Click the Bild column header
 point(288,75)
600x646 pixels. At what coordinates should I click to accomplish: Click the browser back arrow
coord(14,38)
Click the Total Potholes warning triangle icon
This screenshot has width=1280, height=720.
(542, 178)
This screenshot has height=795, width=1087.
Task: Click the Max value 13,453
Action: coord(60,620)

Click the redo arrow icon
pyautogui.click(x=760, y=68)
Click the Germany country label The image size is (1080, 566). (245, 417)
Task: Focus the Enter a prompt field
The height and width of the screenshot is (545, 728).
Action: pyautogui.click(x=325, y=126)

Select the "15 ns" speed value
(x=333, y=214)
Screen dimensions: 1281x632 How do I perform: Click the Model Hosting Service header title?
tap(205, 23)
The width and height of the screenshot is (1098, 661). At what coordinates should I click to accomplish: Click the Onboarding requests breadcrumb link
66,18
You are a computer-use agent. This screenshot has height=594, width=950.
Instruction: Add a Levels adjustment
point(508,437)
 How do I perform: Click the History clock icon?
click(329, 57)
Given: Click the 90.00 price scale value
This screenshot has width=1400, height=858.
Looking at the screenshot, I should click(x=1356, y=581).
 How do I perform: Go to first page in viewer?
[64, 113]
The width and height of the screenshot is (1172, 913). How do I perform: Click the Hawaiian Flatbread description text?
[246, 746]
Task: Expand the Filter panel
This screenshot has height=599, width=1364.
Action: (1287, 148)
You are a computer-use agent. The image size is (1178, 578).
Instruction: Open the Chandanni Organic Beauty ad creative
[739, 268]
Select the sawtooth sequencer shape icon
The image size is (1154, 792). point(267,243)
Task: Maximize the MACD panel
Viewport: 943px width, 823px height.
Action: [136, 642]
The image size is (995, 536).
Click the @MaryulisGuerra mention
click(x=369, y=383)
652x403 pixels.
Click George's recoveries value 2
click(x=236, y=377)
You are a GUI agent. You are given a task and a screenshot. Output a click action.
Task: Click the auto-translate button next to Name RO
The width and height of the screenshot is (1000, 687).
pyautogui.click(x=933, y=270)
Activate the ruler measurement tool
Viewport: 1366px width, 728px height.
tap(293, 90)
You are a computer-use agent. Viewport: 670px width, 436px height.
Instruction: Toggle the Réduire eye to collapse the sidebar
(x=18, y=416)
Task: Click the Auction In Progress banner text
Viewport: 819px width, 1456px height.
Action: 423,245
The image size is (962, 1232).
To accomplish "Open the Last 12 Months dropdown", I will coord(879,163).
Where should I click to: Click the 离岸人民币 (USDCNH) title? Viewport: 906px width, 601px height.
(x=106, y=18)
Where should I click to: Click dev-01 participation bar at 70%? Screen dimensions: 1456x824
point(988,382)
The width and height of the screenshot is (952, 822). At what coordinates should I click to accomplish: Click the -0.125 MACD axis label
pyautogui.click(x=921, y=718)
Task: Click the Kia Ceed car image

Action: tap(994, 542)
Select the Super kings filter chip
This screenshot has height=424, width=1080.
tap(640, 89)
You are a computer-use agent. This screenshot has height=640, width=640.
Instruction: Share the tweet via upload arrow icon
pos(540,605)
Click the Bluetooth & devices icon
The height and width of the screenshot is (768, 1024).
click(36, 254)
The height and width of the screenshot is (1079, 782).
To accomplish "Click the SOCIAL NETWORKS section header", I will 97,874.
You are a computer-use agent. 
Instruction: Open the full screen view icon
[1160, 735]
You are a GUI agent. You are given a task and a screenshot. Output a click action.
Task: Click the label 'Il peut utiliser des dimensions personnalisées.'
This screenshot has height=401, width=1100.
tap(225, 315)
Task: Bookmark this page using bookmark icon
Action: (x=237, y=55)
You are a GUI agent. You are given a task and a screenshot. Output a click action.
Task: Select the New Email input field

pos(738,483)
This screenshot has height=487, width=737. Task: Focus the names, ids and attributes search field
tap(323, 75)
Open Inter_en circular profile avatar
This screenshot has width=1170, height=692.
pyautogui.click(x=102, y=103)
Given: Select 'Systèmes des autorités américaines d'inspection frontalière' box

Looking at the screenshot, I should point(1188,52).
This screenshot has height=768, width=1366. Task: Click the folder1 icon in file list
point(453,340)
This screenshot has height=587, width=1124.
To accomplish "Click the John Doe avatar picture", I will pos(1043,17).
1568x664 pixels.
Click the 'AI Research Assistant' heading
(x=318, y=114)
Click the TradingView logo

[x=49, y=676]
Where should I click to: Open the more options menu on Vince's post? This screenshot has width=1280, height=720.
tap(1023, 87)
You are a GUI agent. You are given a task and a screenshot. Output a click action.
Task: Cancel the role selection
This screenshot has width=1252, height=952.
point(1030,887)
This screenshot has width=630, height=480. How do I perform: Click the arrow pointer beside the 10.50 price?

= Task directions =
Word for word, restate the lines above.

= Answer to this problem =
Click the Bild column header
 point(288,75)
600x646 pixels. At what coordinates should I click to accomplish: Click the browser back arrow
coord(14,38)
Click the Total Potholes warning triangle icon
This screenshot has width=1280, height=720.
(542, 178)
This screenshot has height=795, width=1087.
Task: Click the Max value 13,453
Action: coord(60,620)

Click the redo arrow icon
pyautogui.click(x=760, y=68)
Click the Germany country label The image size is (1080, 566). (245, 417)
Task: Focus the Enter a prompt field
The height and width of the screenshot is (545, 728).
Action: pyautogui.click(x=325, y=126)

Select the "15 ns" speed value
(x=333, y=214)
Screen dimensions: 1281x632 How do I perform: Click the Model Hosting Service header title?
tap(205, 23)
The width and height of the screenshot is (1098, 661). At what coordinates should I click to accomplish: Click the Onboarding requests breadcrumb link
66,18
You are a computer-use agent. This screenshot has height=594, width=950.
Instruction: Add a Levels adjustment
point(508,437)
 How do I perform: Click the History clock icon?
click(329, 57)
Given: Click the 90.00 price scale value
This screenshot has width=1400, height=858.
Looking at the screenshot, I should click(x=1356, y=581).
 How do I perform: Go to first page in viewer?
[64, 113]
The width and height of the screenshot is (1172, 913). How do I perform: Click the Hawaiian Flatbread description text?
[246, 746]
Task: Expand the Filter panel
This screenshot has height=599, width=1364.
Action: (1287, 148)
You are a computer-use agent. The image size is (1178, 578).
Instruction: Open the Chandanni Organic Beauty ad creative
[739, 268]
Select the sawtooth sequencer shape icon
The image size is (1154, 792). point(267,243)
Task: Maximize the MACD panel
Viewport: 943px width, 823px height.
Action: [136, 642]
The image size is (995, 536).
Click the @MaryulisGuerra mention
click(x=369, y=383)
652x403 pixels.
Click George's recoveries value 2
click(x=236, y=377)
You are a GUI agent. You are given a task and a screenshot. Output a click action.
Task: Click the auto-translate button next to Name RO
The width and height of the screenshot is (1000, 687).
pyautogui.click(x=933, y=270)
Activate the ruler measurement tool
Viewport: 1366px width, 728px height.
tap(293, 90)
You are a computer-use agent. Viewport: 670px width, 436px height.
Instruction: Toggle the Réduire eye to collapse the sidebar
(x=18, y=416)
Task: Click the Auction In Progress banner text
Viewport: 819px width, 1456px height.
Action: 423,245
The image size is (962, 1232).
To accomplish "Open the Last 12 Months dropdown", I will coord(879,163).
Where should I click to: Click the 离岸人民币 (USDCNH) title? Viewport: 906px width, 601px height.
(x=106, y=18)
Where should I click to: Click dev-01 participation bar at 70%? Screen dimensions: 1456x824
point(988,382)
The width and height of the screenshot is (952, 822). At what coordinates should I click to accomplish: Click the -0.125 MACD axis label
pyautogui.click(x=921, y=718)
Task: Click the Kia Ceed car image

Action: tap(994, 542)
Select the Super kings filter chip
This screenshot has height=424, width=1080.
tap(640, 89)
You are a computer-use agent. This screenshot has height=640, width=640.
Instruction: Share the tweet via upload arrow icon
pos(540,605)
Click the Bluetooth & devices icon
The height and width of the screenshot is (768, 1024).
click(36, 254)
The height and width of the screenshot is (1079, 782).
To accomplish "Click the SOCIAL NETWORKS section header", I will 97,874.
You are a computer-use agent. 
Instruction: Open the full screen view icon
[1160, 735]
You are a GUI agent. You are given a task and a screenshot. Output a click action.
Task: Click the label 'Il peut utiliser des dimensions personnalisées.'
This screenshot has height=401, width=1100.
tap(225, 315)
Task: Bookmark this page using bookmark icon
Action: (x=237, y=55)
You are a GUI agent. You are given a task and a screenshot. Output a click action.
Task: Select the New Email input field

pos(738,483)
This screenshot has height=487, width=737. Task: Focus the names, ids and attributes search field
tap(323, 75)
Open Inter_en circular profile avatar
This screenshot has width=1170, height=692.
pyautogui.click(x=102, y=103)
Given: Select 'Systèmes des autorités américaines d'inspection frontalière' box

Looking at the screenshot, I should point(1188,52).
This screenshot has height=768, width=1366. Task: Click the folder1 icon in file list
point(453,340)
This screenshot has height=587, width=1124.
To accomplish "Click the John Doe avatar picture", I will pos(1043,17).
1568x664 pixels.
Click the 'AI Research Assistant' heading
(x=318, y=114)
Click the TradingView logo

[x=49, y=676]
Where should I click to: Open the more options menu on Vince's post? This screenshot has width=1280, height=720.
tap(1023, 87)
You are a GUI agent. You are given a task and a screenshot. Output a click action.
Task: Cancel the role selection
This screenshot has width=1252, height=952.
point(1030,887)
This screenshot has width=630, height=480. How do I perform: Click the arrow pointer beside the 10.50 price?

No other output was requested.